- [Entries from a dataset]:
═══

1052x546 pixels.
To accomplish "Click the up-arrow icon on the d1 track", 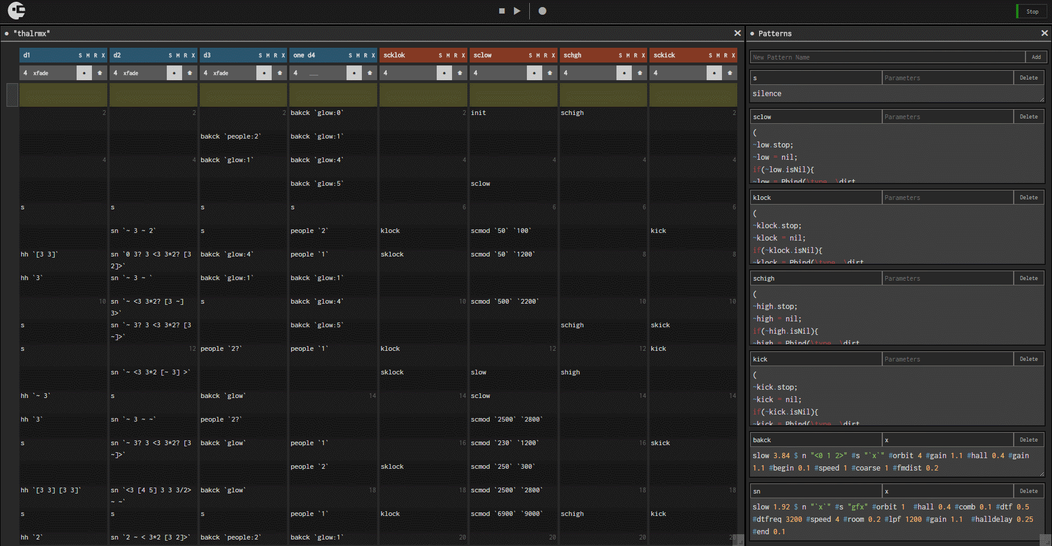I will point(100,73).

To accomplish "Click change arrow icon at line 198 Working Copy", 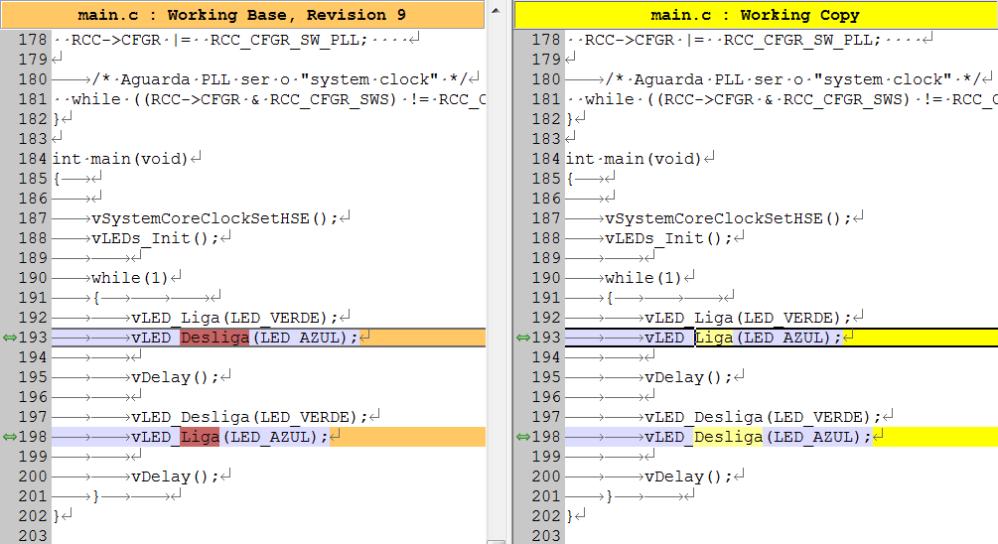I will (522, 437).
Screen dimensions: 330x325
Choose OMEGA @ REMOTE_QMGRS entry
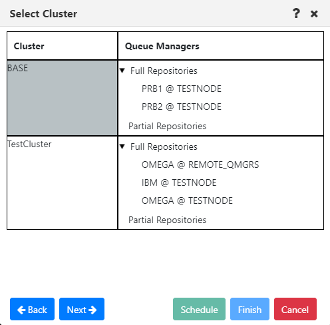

═══

- [INSTRUCTIONS TO FOLLOW]:
Output the part of the items that opens with the line containing "Screen dimensions: 330x325" and runs through the end of the items as a numbered list, with any blank lines and pictures left out.

- [THE OUTPUT]:
1. Screen dimensions: 330x325
2. Choose OMEGA @ REMOTE_QMGRS entry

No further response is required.